Cette étude confirme des observations faites pendant la pandémie de Covid-19, où les personnes obèses présentaient un risque plus élevé d’hospitalisation et de décès. Elle permet d’étendre cette constatation à un large éventail de maladies infectieuses.
Pour parvenir à ces conclusions, les chercheurs ont analysé les données de plus de 67 000 adultes en Finlande et de plus de 470 000 adultes participant à la biobanque britannique. L’indice de masse corporelle (IMC) des participants a été évalué au début de l’étude, puis ils ont été suivis pendant une période moyenne de 13 à 14 ans.

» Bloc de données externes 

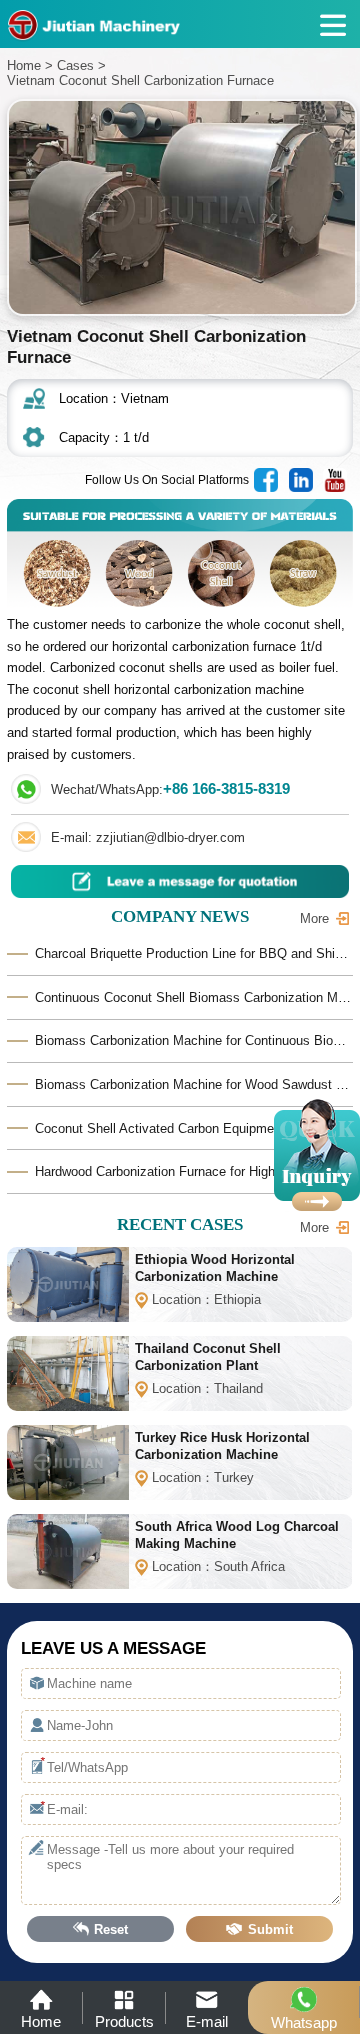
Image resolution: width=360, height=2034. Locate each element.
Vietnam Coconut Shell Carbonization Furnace (140, 80)
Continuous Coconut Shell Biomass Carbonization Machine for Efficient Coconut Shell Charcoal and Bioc (193, 997)
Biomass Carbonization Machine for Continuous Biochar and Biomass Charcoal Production (193, 1040)
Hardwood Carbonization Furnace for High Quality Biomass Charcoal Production (193, 1171)
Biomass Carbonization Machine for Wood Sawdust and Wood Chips (193, 1084)
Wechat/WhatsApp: (170, 788)
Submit (270, 1929)
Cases (75, 65)
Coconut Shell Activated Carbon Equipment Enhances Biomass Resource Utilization (193, 1128)
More (314, 918)
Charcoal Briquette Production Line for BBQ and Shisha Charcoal (193, 953)
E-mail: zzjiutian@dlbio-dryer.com (148, 837)
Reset (111, 1929)
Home (24, 65)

L’étude a défini l’obésité comme un IMC supérieur ou égal à 30 kg/m² (fiche d’information de l’OMS sur l’obésité). Les personnes obèses présentaient un risque d’infection grave 70 % plus élevé que celles ayant un IMC compris entre 18,5 et 24,9. Par exemple, le risque annuel d’infection grave était de 1,1 % pour les personnes ayant un IMC sain, contre 1,8 % pour les personnes obèses.
L’étude a également examiné l’impact de l’obésité sur 10 maladies infectieuses courantes. Si l’obésité semble augmenter le risque d’hospitalisation ou de décès pour la plupart d’entre elles (grippe, Covid-19, pneumonie, gastro-entérite, infections urinaires, infections respiratoires), elle ne semble pas affecter le risque de contracter une forme grave du VIH ou de la tuberculose.
« Notre découverte selon laquelle l’obésité est un facteur de risque pour un large éventail de maladies infectieuses suggère que de vastes mécanismes biologiques pourraient être impliqués. Il est plausible que l’obésité affaiblisse la capacité du système immunitaire à se défendre contre les bactéries, virus, parasites ou champignons infectieux, entraînant ainsi des maladies plus graves »,
Professeur Mika Kivimäki, University College de Londres
Les auteurs soulignent que des recherches supplémentaires sont nécessaires pour mieux comprendre les mécanismes sous-jacents à ces associations. Ils reconnaissent également certaines limites de l’étude, notamment le fait qu’elle est basée sur des données observationnelles et ne peut pas établir de lien de causalité direct.
L’analyse des données de mortalité par maladies infectieuses, issues de l’étude Global Burden of Diseases (GBD), révèle des disparités significatives entre les pays. En 2023, les États-Unis affichaient la proportion la plus élevée de décès liés à des infections et à l’obésité (25,7 %), suivie du Royaume-Uni (17,4 %). Le Vietnam présentait la proportion la plus faible (1,2 %).
En Espagne, l’obésité était liée à 21,2 % des décès dus à des maladies infectieuses en 2023 (5 300 sur 24 800), soit un décès sur cinq. Ce pourcentage est supérieur à celui de la France (15,9 %) et de l’Allemagne (14,7 %), mais le nombre total de décès dus à des maladies infectieuses est plus faible dans ces pays (24 800 en Espagne, contre 43 400 et 31 900 respectivement).